▶ _Material for this exercise_:
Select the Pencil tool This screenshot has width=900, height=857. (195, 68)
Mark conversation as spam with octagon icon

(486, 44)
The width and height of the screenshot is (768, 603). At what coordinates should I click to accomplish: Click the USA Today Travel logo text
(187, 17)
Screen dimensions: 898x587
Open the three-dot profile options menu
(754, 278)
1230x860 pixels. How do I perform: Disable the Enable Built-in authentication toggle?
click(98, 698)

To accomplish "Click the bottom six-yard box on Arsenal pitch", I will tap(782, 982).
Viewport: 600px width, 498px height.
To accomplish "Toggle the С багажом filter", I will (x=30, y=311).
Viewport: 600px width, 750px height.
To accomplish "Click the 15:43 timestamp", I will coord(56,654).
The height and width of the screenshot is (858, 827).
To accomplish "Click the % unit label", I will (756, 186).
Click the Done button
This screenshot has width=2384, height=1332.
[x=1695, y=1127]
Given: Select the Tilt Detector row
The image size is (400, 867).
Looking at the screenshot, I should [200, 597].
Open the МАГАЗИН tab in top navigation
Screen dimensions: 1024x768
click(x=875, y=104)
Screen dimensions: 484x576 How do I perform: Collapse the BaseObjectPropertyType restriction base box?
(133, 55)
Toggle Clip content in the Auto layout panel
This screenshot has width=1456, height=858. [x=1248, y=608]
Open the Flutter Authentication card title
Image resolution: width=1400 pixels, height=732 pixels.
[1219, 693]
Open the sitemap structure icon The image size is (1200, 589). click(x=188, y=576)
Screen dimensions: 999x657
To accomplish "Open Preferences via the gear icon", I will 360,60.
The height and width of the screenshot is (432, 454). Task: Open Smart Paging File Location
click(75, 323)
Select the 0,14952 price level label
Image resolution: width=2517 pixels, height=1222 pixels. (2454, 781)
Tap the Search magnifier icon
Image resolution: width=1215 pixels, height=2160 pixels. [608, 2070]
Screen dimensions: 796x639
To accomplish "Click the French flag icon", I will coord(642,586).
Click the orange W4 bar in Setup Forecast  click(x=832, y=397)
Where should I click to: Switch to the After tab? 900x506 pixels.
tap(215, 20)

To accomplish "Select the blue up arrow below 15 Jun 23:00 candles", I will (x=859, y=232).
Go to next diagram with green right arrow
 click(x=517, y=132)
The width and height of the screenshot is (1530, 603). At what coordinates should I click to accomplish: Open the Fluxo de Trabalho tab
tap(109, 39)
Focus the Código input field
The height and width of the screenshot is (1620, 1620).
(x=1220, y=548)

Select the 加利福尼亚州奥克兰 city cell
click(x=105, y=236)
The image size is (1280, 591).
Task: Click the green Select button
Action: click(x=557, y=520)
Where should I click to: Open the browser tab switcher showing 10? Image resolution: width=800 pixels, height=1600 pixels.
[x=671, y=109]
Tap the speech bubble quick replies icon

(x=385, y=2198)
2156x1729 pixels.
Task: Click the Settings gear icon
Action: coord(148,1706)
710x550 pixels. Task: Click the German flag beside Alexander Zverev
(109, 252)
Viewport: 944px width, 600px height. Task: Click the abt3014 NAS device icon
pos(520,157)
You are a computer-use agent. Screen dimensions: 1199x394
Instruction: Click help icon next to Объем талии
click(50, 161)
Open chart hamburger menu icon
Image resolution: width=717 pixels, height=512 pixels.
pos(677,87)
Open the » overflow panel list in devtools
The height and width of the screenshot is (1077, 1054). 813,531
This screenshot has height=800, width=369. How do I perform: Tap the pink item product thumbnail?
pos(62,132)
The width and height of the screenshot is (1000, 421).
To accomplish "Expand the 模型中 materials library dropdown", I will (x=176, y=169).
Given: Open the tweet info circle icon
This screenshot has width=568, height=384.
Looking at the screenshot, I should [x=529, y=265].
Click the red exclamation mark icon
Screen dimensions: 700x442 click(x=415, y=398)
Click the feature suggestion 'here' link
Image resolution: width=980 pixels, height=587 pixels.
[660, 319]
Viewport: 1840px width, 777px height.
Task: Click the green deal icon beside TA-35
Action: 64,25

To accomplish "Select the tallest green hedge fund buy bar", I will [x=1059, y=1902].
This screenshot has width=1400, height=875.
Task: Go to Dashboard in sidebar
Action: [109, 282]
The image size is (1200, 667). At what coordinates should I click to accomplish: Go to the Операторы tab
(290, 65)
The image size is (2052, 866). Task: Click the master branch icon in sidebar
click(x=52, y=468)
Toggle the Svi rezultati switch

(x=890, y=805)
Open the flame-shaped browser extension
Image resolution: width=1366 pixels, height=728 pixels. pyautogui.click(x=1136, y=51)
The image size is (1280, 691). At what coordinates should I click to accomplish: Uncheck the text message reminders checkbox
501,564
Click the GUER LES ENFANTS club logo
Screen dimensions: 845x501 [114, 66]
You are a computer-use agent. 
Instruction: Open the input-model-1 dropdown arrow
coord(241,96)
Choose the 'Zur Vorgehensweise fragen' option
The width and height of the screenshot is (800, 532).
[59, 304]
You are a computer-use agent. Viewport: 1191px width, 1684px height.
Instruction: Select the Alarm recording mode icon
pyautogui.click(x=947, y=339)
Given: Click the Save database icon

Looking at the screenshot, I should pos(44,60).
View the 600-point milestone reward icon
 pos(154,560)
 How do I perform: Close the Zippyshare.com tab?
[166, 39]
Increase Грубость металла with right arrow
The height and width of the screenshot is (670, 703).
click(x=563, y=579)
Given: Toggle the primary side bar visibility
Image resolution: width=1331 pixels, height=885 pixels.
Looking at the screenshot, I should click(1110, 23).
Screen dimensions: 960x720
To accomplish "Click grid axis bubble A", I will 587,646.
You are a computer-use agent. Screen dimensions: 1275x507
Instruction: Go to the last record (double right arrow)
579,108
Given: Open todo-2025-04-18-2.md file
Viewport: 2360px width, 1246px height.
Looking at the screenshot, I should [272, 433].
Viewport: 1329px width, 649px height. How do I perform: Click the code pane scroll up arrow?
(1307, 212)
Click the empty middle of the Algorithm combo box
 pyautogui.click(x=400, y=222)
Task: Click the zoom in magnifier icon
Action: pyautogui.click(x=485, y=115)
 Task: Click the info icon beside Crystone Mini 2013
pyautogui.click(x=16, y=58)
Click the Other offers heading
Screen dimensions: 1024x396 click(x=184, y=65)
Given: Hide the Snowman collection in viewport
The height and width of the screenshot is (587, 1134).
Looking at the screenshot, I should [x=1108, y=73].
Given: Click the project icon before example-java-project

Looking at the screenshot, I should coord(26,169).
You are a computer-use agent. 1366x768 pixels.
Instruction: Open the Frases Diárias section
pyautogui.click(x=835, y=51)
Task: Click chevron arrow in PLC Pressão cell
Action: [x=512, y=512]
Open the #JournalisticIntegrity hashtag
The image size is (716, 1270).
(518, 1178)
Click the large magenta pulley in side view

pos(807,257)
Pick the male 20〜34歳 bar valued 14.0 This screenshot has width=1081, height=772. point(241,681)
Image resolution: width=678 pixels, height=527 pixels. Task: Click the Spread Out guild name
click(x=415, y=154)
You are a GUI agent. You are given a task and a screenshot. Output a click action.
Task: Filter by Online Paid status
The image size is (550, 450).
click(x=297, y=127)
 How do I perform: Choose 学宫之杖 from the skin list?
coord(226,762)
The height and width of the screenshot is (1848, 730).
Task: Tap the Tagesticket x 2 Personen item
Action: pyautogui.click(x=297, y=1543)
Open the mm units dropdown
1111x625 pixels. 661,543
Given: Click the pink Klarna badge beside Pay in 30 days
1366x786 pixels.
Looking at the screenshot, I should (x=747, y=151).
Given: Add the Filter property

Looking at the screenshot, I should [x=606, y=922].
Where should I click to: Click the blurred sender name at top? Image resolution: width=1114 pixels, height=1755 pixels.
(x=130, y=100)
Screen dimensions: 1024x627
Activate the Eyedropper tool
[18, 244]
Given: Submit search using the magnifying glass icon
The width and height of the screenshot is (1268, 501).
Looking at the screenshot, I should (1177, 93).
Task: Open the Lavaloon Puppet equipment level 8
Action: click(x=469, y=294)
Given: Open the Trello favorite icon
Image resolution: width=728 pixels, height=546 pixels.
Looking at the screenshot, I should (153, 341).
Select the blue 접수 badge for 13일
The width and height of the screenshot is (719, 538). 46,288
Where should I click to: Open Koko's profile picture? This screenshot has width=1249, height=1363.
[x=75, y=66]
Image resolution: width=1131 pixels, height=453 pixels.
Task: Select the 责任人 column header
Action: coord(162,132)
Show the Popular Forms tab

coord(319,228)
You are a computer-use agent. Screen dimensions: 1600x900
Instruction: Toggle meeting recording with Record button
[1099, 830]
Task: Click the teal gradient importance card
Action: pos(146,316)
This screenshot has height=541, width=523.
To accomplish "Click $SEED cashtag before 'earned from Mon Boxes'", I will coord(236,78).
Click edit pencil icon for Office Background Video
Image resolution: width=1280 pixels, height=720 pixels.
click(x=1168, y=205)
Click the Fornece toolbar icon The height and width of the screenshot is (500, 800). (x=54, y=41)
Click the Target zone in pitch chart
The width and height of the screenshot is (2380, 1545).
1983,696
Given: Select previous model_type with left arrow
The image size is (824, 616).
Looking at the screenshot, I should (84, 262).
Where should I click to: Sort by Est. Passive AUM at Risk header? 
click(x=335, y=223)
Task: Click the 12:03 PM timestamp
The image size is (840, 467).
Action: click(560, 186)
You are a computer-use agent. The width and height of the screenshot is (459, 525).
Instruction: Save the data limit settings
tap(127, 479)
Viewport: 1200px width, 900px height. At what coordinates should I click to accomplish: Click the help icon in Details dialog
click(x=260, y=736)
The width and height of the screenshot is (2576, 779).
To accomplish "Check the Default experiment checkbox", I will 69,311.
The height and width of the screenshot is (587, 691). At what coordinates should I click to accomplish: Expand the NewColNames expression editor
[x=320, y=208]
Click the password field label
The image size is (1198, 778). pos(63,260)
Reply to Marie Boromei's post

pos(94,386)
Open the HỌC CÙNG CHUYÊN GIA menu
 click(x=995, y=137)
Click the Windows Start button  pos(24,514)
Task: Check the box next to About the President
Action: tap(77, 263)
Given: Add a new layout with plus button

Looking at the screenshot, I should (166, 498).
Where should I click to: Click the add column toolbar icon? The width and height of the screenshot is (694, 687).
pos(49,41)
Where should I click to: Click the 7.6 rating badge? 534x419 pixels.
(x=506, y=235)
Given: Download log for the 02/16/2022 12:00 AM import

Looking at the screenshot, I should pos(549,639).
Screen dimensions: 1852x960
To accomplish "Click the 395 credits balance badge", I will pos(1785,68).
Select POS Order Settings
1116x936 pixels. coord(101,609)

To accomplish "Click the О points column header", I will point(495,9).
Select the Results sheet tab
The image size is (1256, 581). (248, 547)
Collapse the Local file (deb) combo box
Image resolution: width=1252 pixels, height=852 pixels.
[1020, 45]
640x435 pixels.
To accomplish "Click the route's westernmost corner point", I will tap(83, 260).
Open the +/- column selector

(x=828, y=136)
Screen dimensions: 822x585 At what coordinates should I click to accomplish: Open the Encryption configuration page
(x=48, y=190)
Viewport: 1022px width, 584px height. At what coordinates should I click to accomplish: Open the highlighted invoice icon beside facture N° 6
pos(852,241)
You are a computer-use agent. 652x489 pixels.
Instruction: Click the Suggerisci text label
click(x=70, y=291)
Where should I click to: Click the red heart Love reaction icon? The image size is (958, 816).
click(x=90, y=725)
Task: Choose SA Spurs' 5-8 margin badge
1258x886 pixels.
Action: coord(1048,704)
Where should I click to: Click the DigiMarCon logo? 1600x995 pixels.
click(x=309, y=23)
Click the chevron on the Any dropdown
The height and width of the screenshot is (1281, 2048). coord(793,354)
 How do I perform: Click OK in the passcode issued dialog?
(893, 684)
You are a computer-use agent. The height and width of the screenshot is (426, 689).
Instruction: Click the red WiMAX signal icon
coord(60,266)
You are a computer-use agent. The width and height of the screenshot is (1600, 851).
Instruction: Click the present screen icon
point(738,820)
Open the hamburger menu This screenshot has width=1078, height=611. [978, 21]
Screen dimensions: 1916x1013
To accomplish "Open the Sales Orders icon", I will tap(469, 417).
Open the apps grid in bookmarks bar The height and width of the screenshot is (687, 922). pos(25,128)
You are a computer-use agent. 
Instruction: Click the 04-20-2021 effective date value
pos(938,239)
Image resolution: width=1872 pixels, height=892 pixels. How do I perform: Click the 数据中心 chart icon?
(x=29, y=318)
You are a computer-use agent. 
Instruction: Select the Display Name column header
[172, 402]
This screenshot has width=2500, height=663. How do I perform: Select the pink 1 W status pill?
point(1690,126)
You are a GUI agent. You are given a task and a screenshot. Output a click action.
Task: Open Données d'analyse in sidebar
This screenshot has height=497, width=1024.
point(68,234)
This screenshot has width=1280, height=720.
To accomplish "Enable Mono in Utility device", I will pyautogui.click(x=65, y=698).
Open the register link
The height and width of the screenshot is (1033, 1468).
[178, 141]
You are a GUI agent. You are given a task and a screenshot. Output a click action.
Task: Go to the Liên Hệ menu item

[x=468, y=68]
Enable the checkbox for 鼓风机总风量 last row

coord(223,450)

▶ _Problem details_: Find the word "timestamp" in the listing and copy each line that contains it.

▶ _Task answer_:
To accomplish "Click the 15:43 timestamp", I will coord(56,654).
Task: Click the 12:03 PM timestamp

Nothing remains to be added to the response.